Второе путешествие в край больших намаква
Экспедиция капитана Хендрика Хопа, 16 августа 1761 — 27 апреля 1762
Мы подъехали к их лагерю на рассвете, в час, который писатели-классики рекомендуют для начала военных действий, — в ореоле из красных полос на небе, предвещавших бурный полдень. Девочка, хорошенький ребенок, с сосудом на голове шла за водой к ручью — она была единственной, кого мы встретили, хотя в тихом воздухе разносились голоса других. Она услышала топот копыт наших лошадей, взглянула вверх и побежала, все еще удерживая на голове сосуд, что требует удивительной ловкости. Выстрел, такой простой, будничный, какими я всегда восхищался, угодил ей между лопаток и швырнул на землю с силой, равной удару лошадиного копыта. Эта первая смерть, лишенная эха и молчаливая, еще выкатится из моего мозга твердым стеклянным шариком. «Я не подведу тебя, прекрасная смерть», — поклялся я, и мы поскакали рысью туда, где первые изумленные лица выглядывали из дверей своих хижин. Добавьте сюда утренний дым, поднимавшийся прямо в небо, первых мух, устремившихся к трушу, — и перед вами будет полная картина.

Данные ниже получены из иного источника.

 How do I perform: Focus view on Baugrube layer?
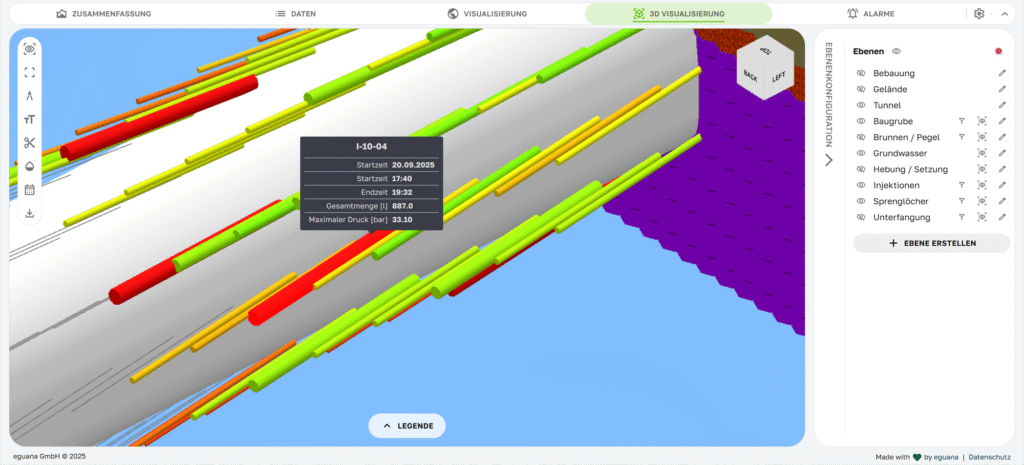(x=982, y=121)
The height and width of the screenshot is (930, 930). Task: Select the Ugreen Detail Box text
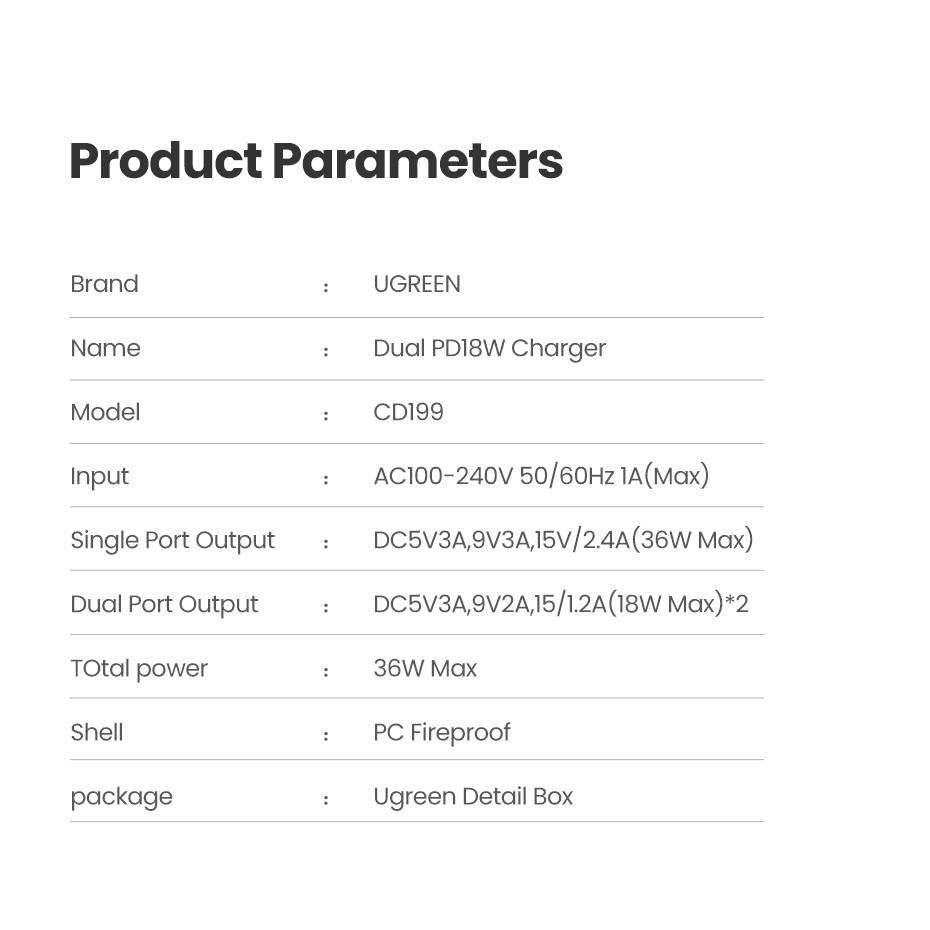[473, 796]
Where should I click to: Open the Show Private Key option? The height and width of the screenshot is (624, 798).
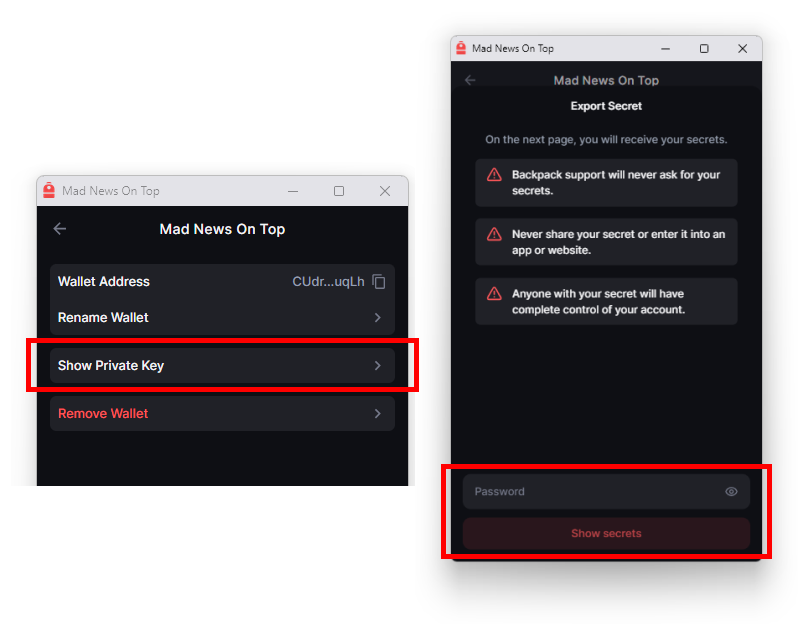pyautogui.click(x=222, y=365)
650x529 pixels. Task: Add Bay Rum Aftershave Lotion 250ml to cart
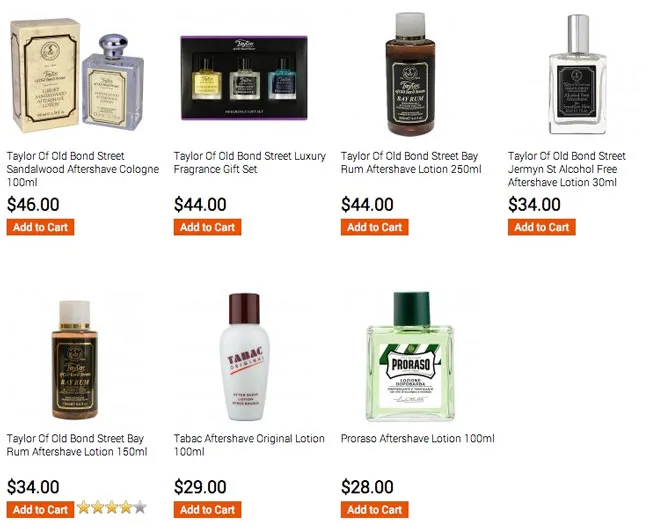[374, 227]
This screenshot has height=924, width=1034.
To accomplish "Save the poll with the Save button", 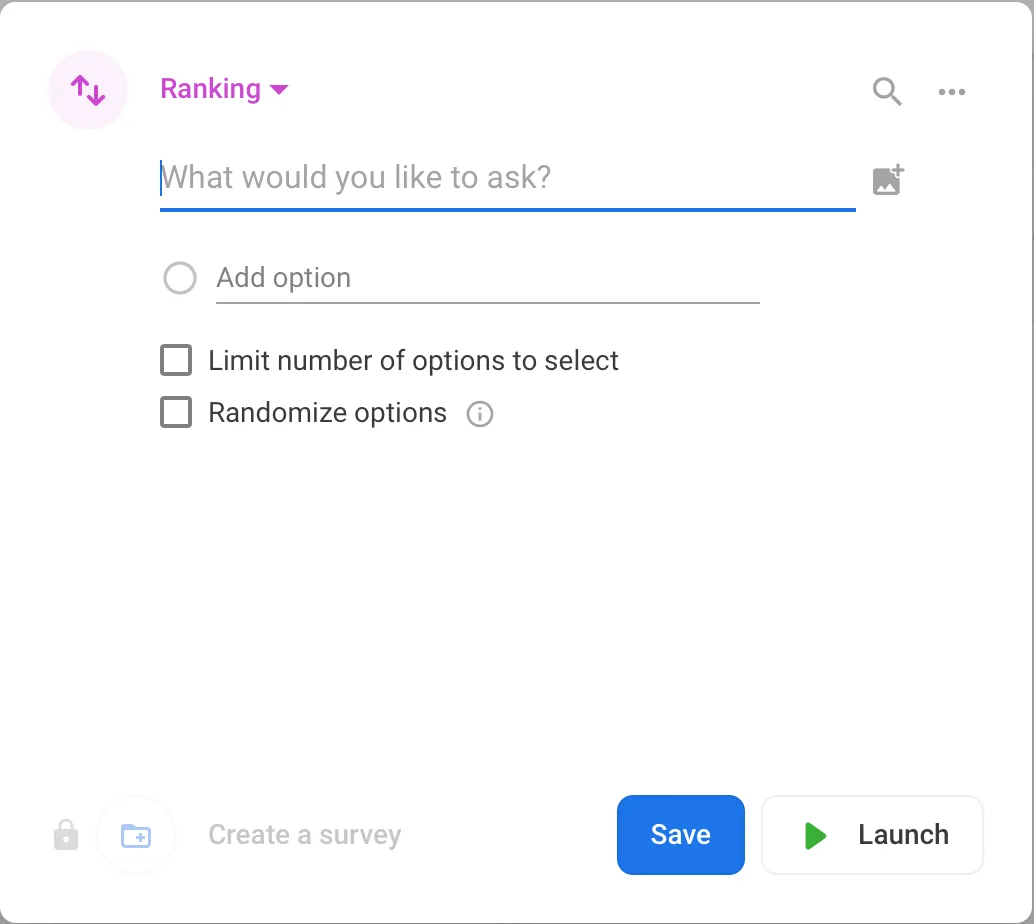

Мы согнали всю деревню — как основной лагерь, так и хижины за ручьем: мужчин, женщин и детей, хромых, слепых, прикованных к постели. Четыре дезертира все еще были среди них: Плате, Адонис, братья Томбур. Я кивнул им. Они поклонились. Адонис сказал: «Господин». Они хорошо выглядели. Украденные у меня ружья были возвращены.
Я приказал своей четверке выйти вперед. Они стояли перед моей лошадью в довольно подобострастной позе, а я произнес краткую проповедь по-голландски, чтобы показать готтентотам: мои слуги им не чета. Один из солдат-гриква переводил.